Seasonably Miserable

“Get the attention you deserve.”

Despite the protestations of Edmontonians, autumn continues apace. The temperature dropped below freezing, and with precipitation, brought the season’s first snow. It would bring with it a cutting wind that at least had the courtesy to make me feel what I had felt for some months: a sense of cold, numb, a stinging pain made distant, but never entirely gone.

Several hours after her words flashed across my screen, I made my way to a busy downtown street. I wawhytented the histories to tower over me. On either side of the avenue stood scowling sentinels, snow-peppered witnesses to drunken revelry and crime of desperation. So too did they bear witness to hapless little me, waltzing straight into the black widow’s web. I traced my steps past her apartment, the grocery store we’d walk to, the drug store where she’d buy her stupid “all natural” this and that, the corner where she first called me girlfriend, the pizza parlour we had our first date at, the restaurant of our second date, the pub where we celebrated with friends, the place where we celebrated Valentines, the bus stop where we’d await our public chariot to the local dungeon.

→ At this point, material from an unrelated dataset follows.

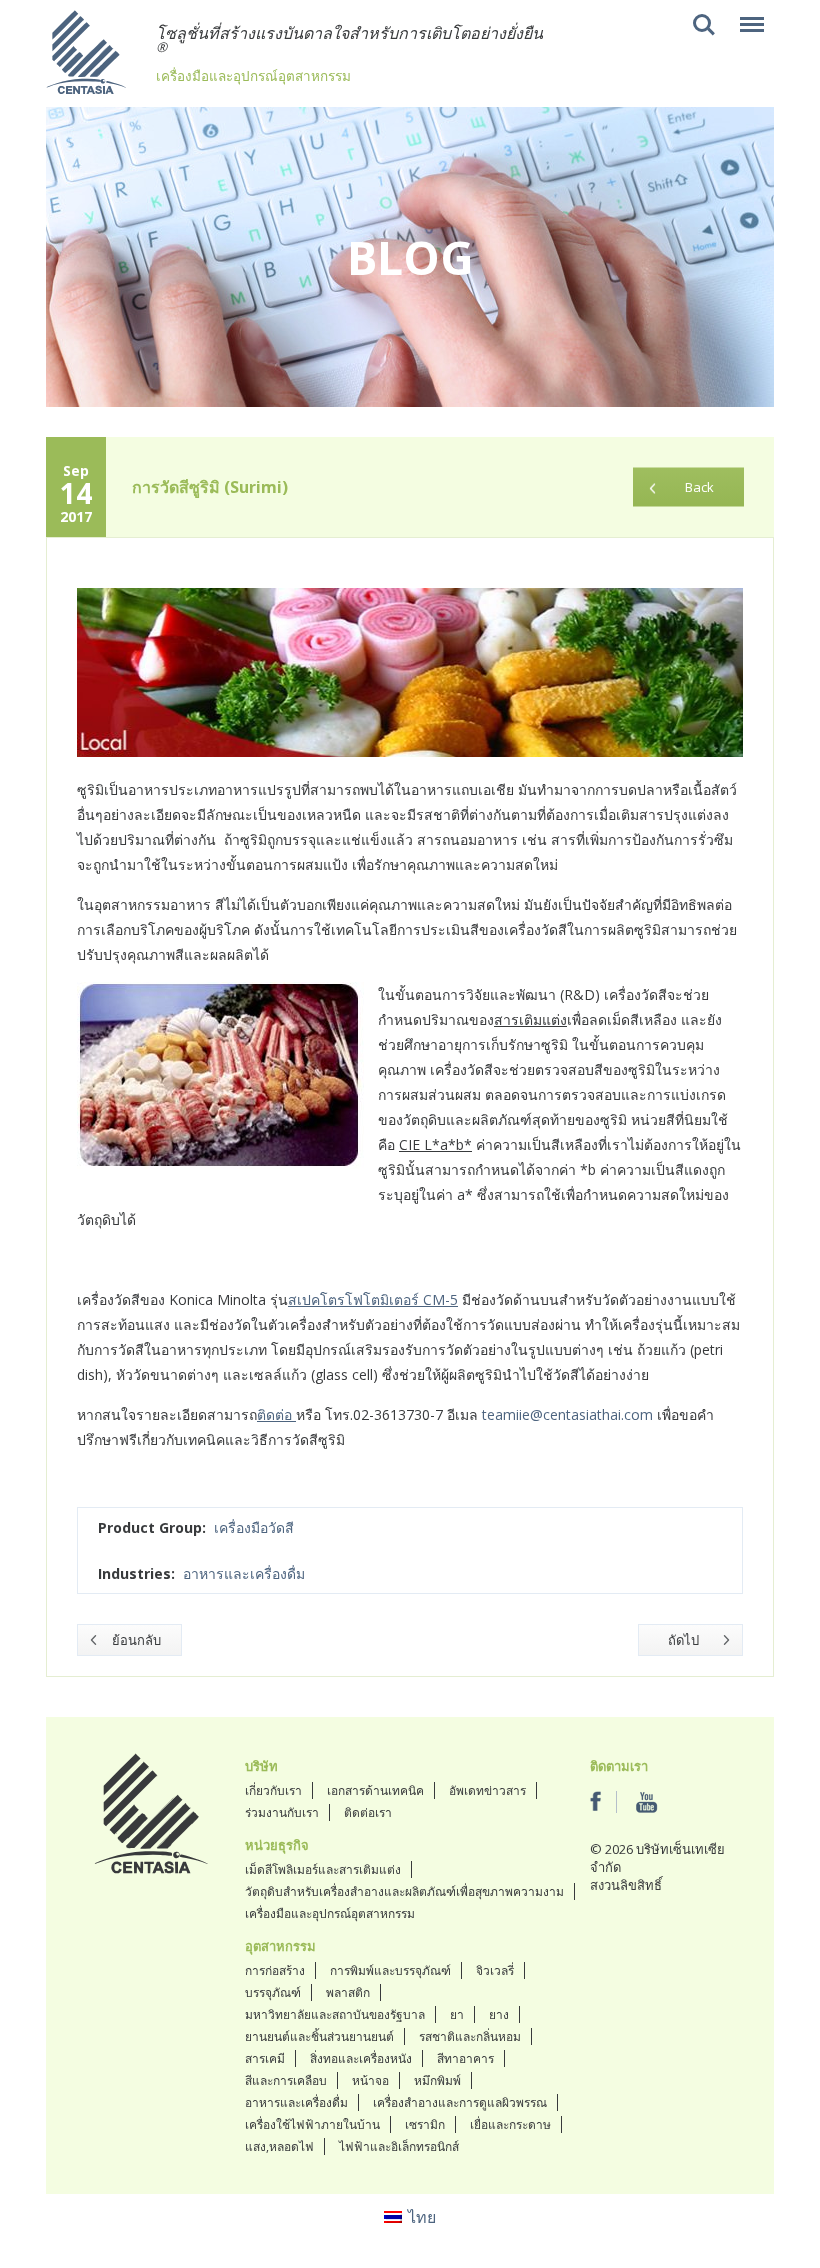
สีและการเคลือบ (286, 2080)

“Get the attention you deserve,” or so sayeth the dating profile from the app that had the indifferent cruelty to tell me my rapist was, evidently, a “great match.” Her piercing blue eyes filled my screen, her hair flowing behind her as if she posed for a shampoo commercial. Knowing her, she did. Of course it would be her profile picture. She was beautiful, stunning, statuesque. Every bit as alluring as when we first met. The app, in its ignorant calculus, specifically recommends her.

“Get the attention you deserve.” What a way to introduce yourself. She is an escort, I suppose. Perhaps that was the logic in her mind when she humiliated me while I was at her mercy. You couldn’t convince her she did anything wrong that night–certainly a select few of our mutual friends tried. Seeing the first line of her profile, the profile so graciously specially recommended so we’ll send it straight to your phone! by the dating app, brought to the surface the flood of our peers. Their indifferent scoffs and eyerolls and “I don’t do dramas,” composing a tangle of silk all leading back to her hands. After so many months stumbling through the “why” of it all, the answer delivered itself to my phone: She thought I “deserved it.” She says so herself at the start of her profile. The attention I deserve. 

In a sense, it is clarity. I stare at the street ahead of me, knowing the web I am about to traverse. The wind has the common decency to make my plunge into ice literal. I thank it. I trace these good memories not as a testament to the good person I think she can be, but as a reminder of how skilled her act is.

She may spin her web. I will burn it down.



  1. AMM says

    I’m so sorry you had to go through this. While I don’t know the details (and you are under no obligation to tell us), I can tell: it sucked and still sucks.

    I’m pretty sure you already know this, but I’ll say it anyway (you can never hear these things too many times):

    No, you didn’t “deserve” it; that line is a classic abuser tactic to get you to blame yourself for the abuse (BT,DT) What you (like anyone) “deserve” is love and respect and treatment that arises out of knowing you well and wanting the best for you. You don’t “deserve” it because you’ve done something special or have turned yourself into the Right Way To Be, you deserve it because you exist, because you are a human being, and nothing you do or say or become takes that away.

    I sometimes say, I have a religion, and the religion is this: what matters is how you treat people.
    Its one commandment is: treat everyone with love and respect and kindness, and do what you can to increase those qualities in the world.
    Its theology is this: if God does exist, I’m pretty sure She can take care of Herself. It’s the small mortal creatures on this earth that need your help.